Mechanisms in Healthcare
It is problematic to apply average study results to target populations. For example in the European Atrial Fibrillation Trial (EAFT) the risk of intracranial hemorrhage in patients with atrial fibrillation taking warfarin was minimal. However, when warfarin was given to patients in sinus rhythm it increased the risk of hemorrhage. In another example carotid endarterectomy appeared in one study to increase overall mortality by 0.5%. But in a subgroup analysis of patients with severe carotid stenosis the procedure had a clear benefit.
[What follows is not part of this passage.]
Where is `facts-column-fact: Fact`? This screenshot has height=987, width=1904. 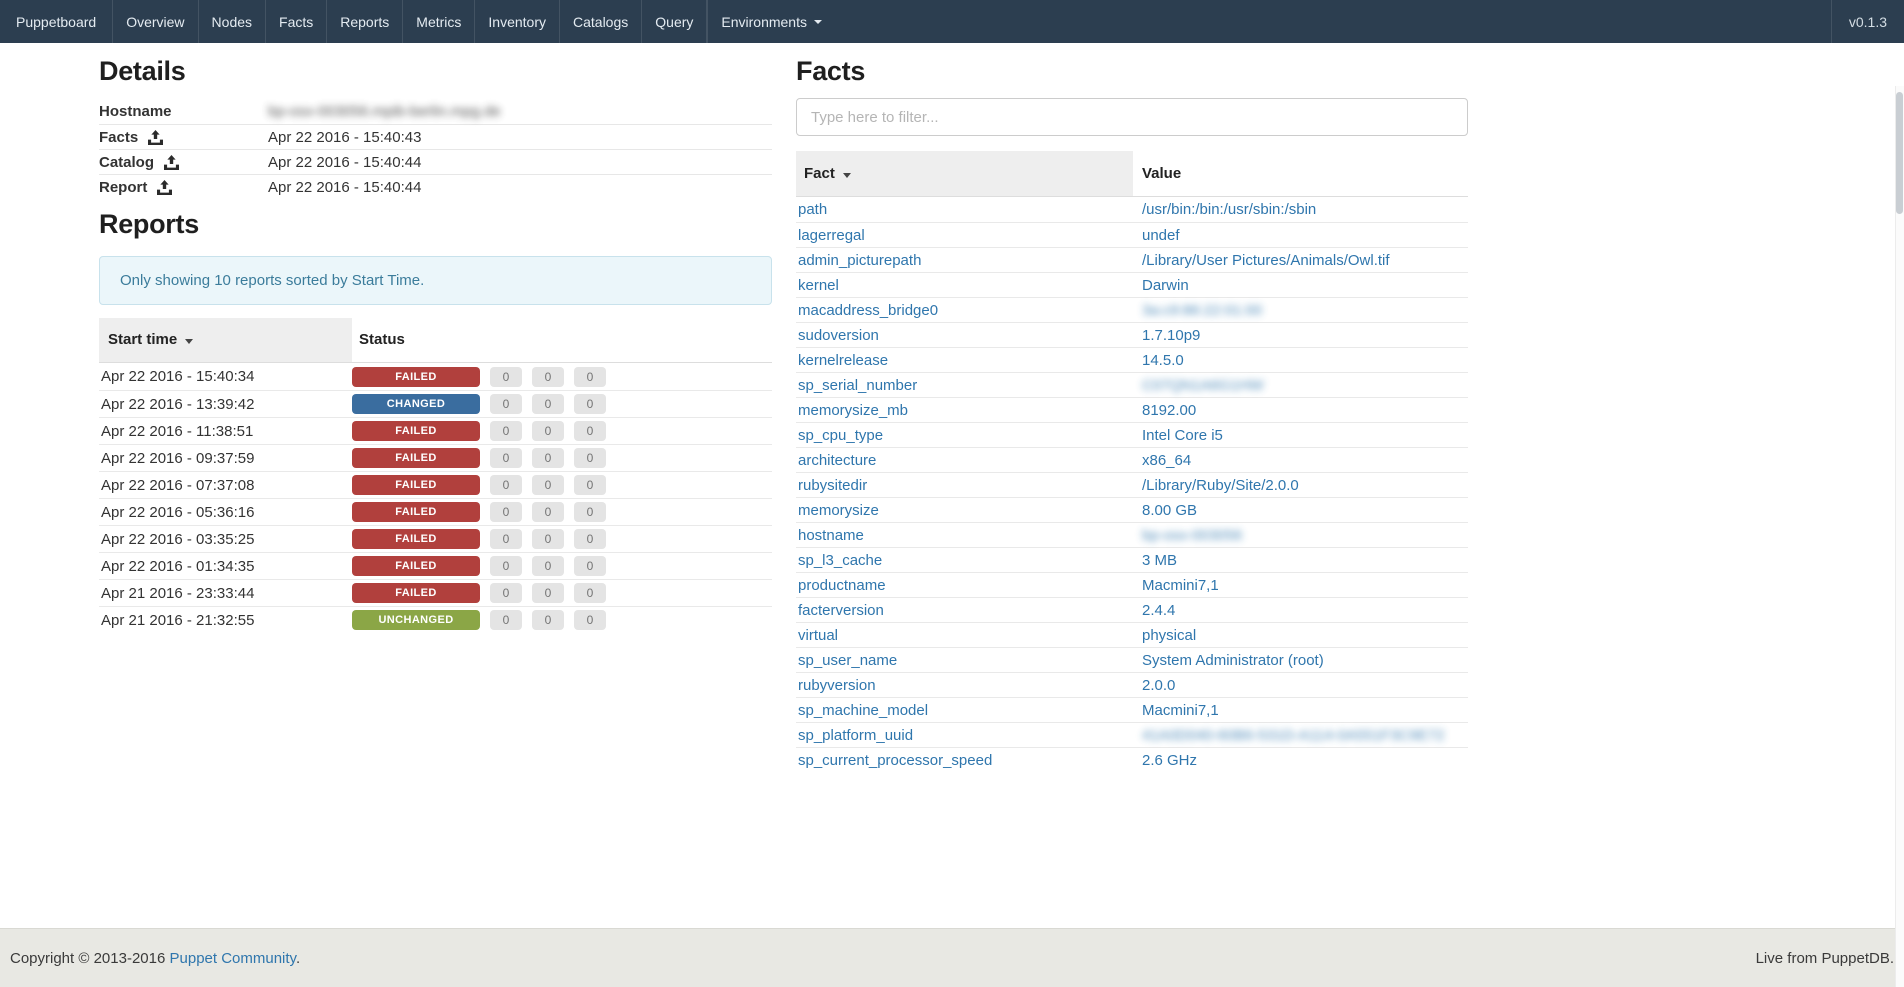
facts-column-fact: Fact is located at coordinates (964, 174).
This example illustrates why the terms ‘external validity’ and ‘generalizability’ can be misleading: the problem of extrapolation also arises when applying average study results to individuals or subpopulations within the study (particularizing). One strategy for dealing with the problem of extrapolation is simple induction. The CONSORT checklist includes an item about ‘generalizability’ that involves asking whether target populations would have met the inclusion criteria for a trial. But even if a patient would not have met the inclusion criteria it is nevertheless sometimes safe to implement the study results, while in other cases although the patient would have met the inclusion criteria it is unsafe to do so. Critics and proponents of Evidence-Based Medicine (EBM) suggest that knowledge of pathophysiological mechanisms can solve the problem of extrapolation. However, no explicit guidelines for implementing this suggestion are provided. In this programme of research I study what mechanisms are, how to characterize them, and how they can be used to support efficacy and extrapolation.
The work on mechanisms has influenced the types of evidence accepted as relevant for the purpose of making healthcare decisions.